Is Pearl concerned? Not really. Still, he concedes that he and assistant coach Tony Jones probably put too many hurdles in front of a youthful UT squad by assembling such a rugged schedule this season.

"It was one or two (games) too tough, just based on the math," Pearl said, noting that games with Temple and Gonzaga may have pushed the slate over the top. Still, arranging those games made perfect sense at the time.

Pearl said Tennessee scheduled a home-and-home with Temple last year in order to get the 2007-08 opener in newly-remodeled Thompson-Boling Arena on national TV. The ploy worked, and UT got a chance to "show it off on ESPN," the coach noted.

The decision to schedule a home-and-home with Gonzaga last year was based on sound logic that simply didn't pan out.

"The Gonzaga game worked exactly opposite of how I thought it would," Pearl noted. "I thought we'd go out to Seattle (last season), take one on the chin, but have Gonzaga at home (this season) and be able to get 'em here.

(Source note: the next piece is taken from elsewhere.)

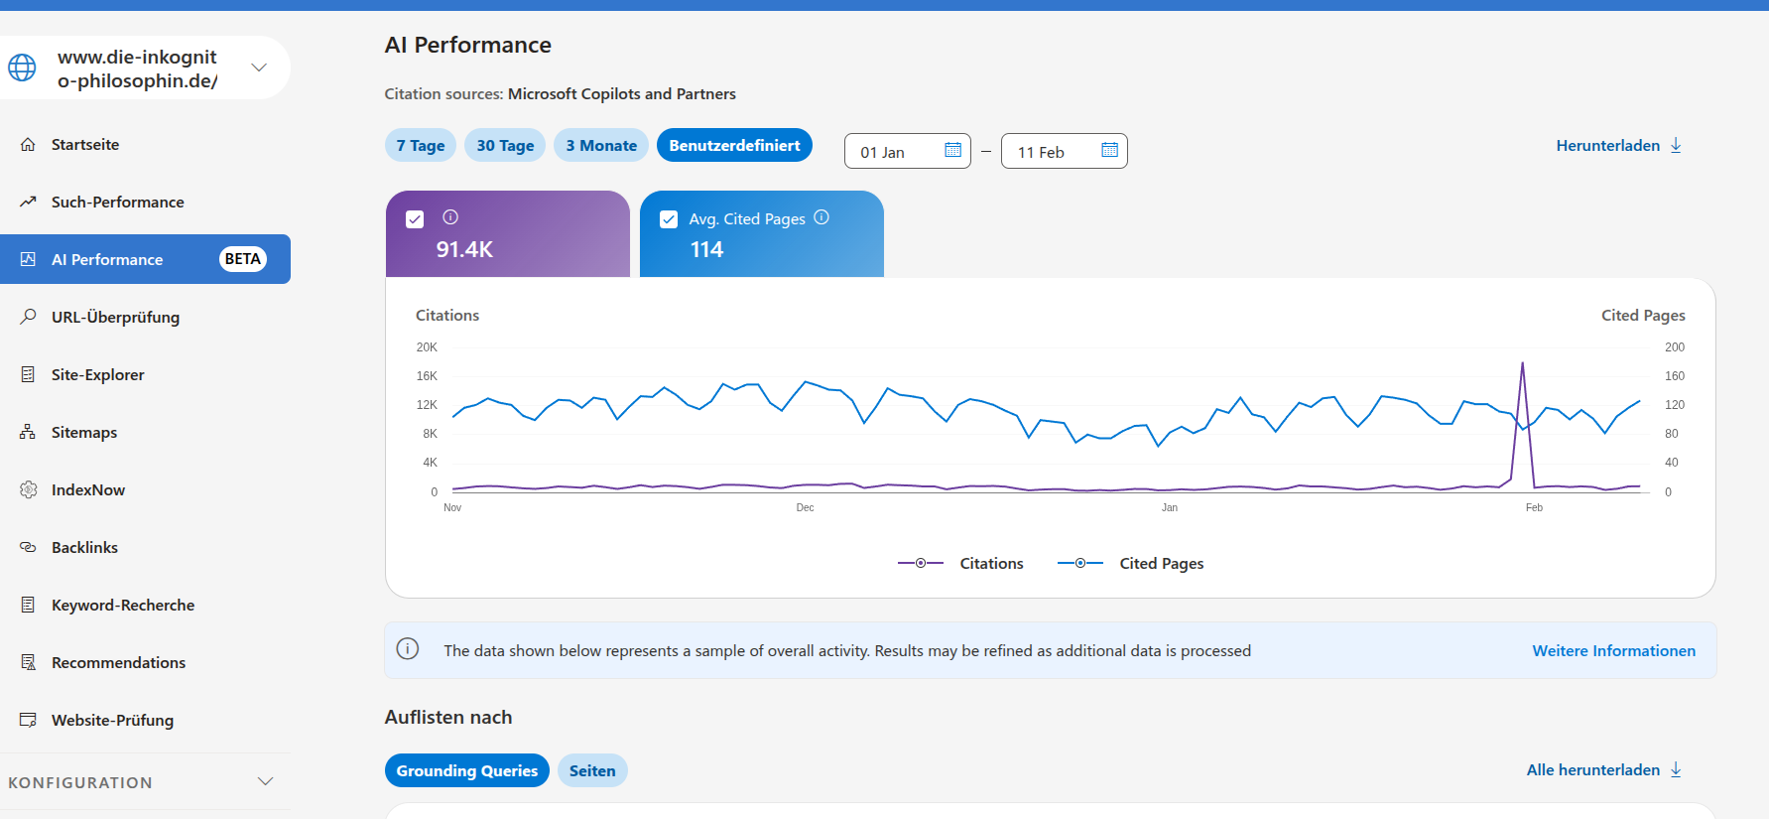The height and width of the screenshot is (819, 1769).
Task: Open the start date calendar icon
Action: 952,150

It worked the opposite of how I thought it would work."

If Tennessee had scheduled a couple of relative pushovers instead of Temple and Gonzaga, the 2008-09 Vols would be 15-5 instead of 13-7. Pearl concedes that "Those two games probably put us one or two games on the heavy side, but you've got to have those (opportunities for quality wins)."

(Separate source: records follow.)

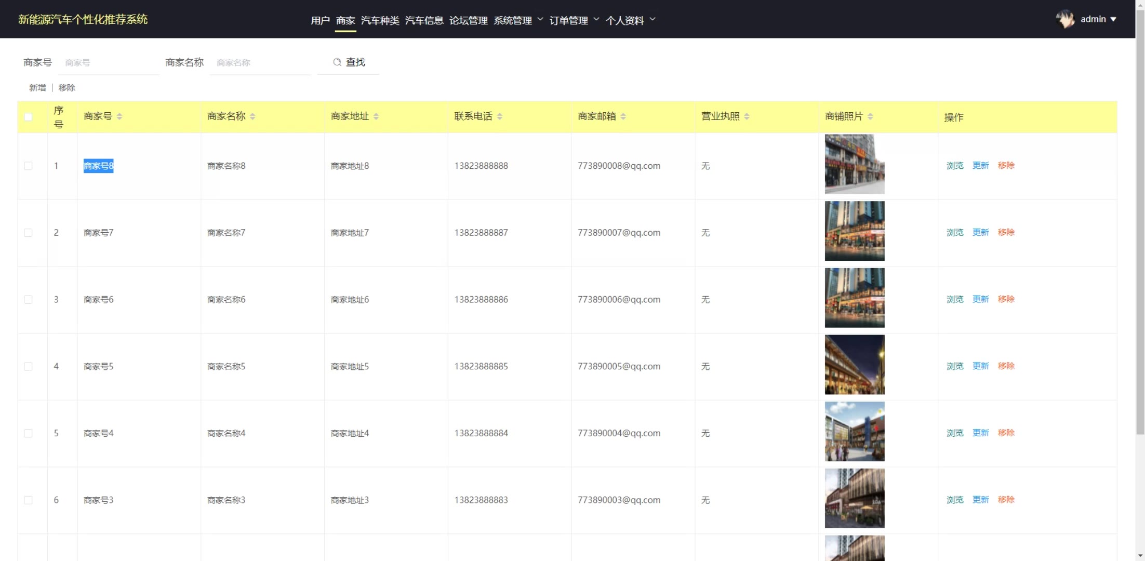Click the 新增 button
This screenshot has height=561, width=1145.
[x=37, y=88]
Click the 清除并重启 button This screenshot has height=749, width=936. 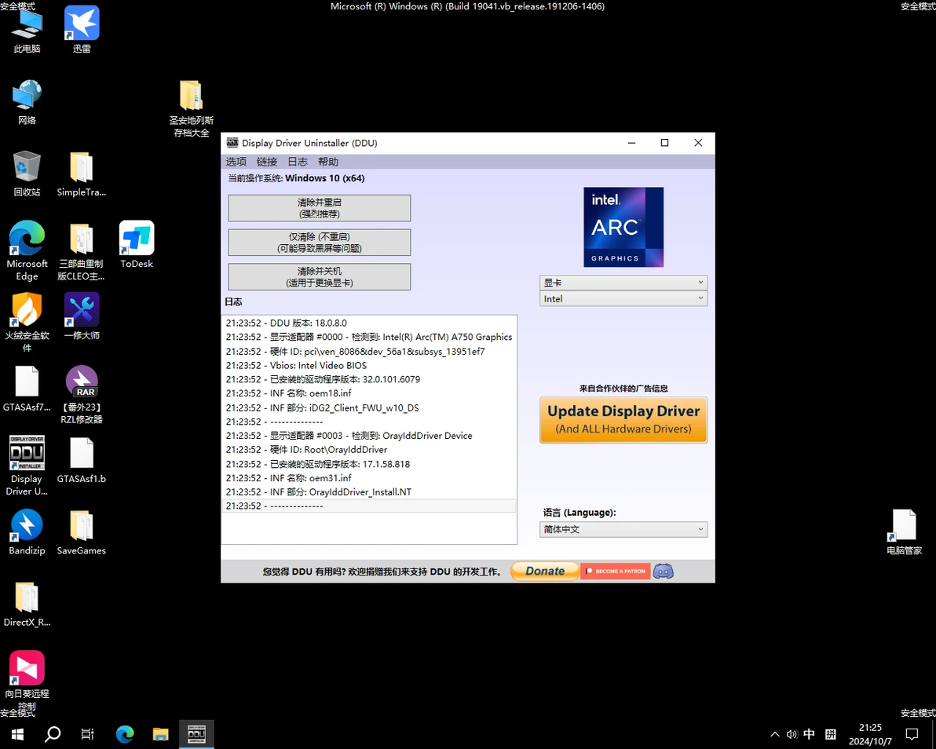(x=320, y=208)
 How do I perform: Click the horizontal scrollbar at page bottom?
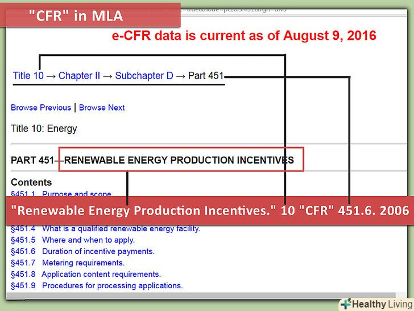tap(171, 296)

SEC East leader Florida (18-4) and West leader LSU (17-4) padded their overall records this season by playing weak non-conference schedules. Given the overall inexperience of Tennessee's roster, was Pearl tempted to do the same?

"With five new players, yeah," the coach admitted. "But I don't think you can schedule based on personnel.... Our schedule's been a function of the growth and development of this program, so I wouldn't change.

"Could we have developed a little more confidence (by facing softer foes) early in the season? Yes, I think we could have. But the answer as to whether or not it was the right thing is going to be (based on) what continues to happen now."

It's no secret that teams sometimes gain more from a loss than they do from a victory. Tennessee's Jan. 3 setback at Kansas, the defending national champ, was just such a game.

"I think getting beat at Kansas helped us go to Georgia and Vanderbilt and win two games in a row," Pearl said. "There's no question."

Unfortunately for the Vols, Kansas was one of five teams to beat UT in January. The Big Orange scarcely resembled the team that dumped Siena and Georgetown in the Old Spice Classic at Orlando in late November. Pearl says Orlando did not provide an accurate reading of where his team was, however.

"The players may have been confident leaving Orlando but I never was particularly confident," the coach recalled. "I kept talking about how much more we had to learn.

"I don't think we were playing great in Orlando; I thought we were playing well for early in the season. I don't think we made enough progress between Orlando and January, and that was part of our downfall."

Although Pearl is not happy with Tennessee's 13-7 record, he understands that a tough schedule can make the road to March Madness somewhat bumpy.

"Have we lost to a bad team yet? No," he said. "The average Sagarin rating for the teams we've lost to is 30.

"No excuses.... We haven't beaten enough of the good teams in my mind. A couple more in the left side of the (won-lost) column is where I'd like to be but we've not lost to a bad team yet."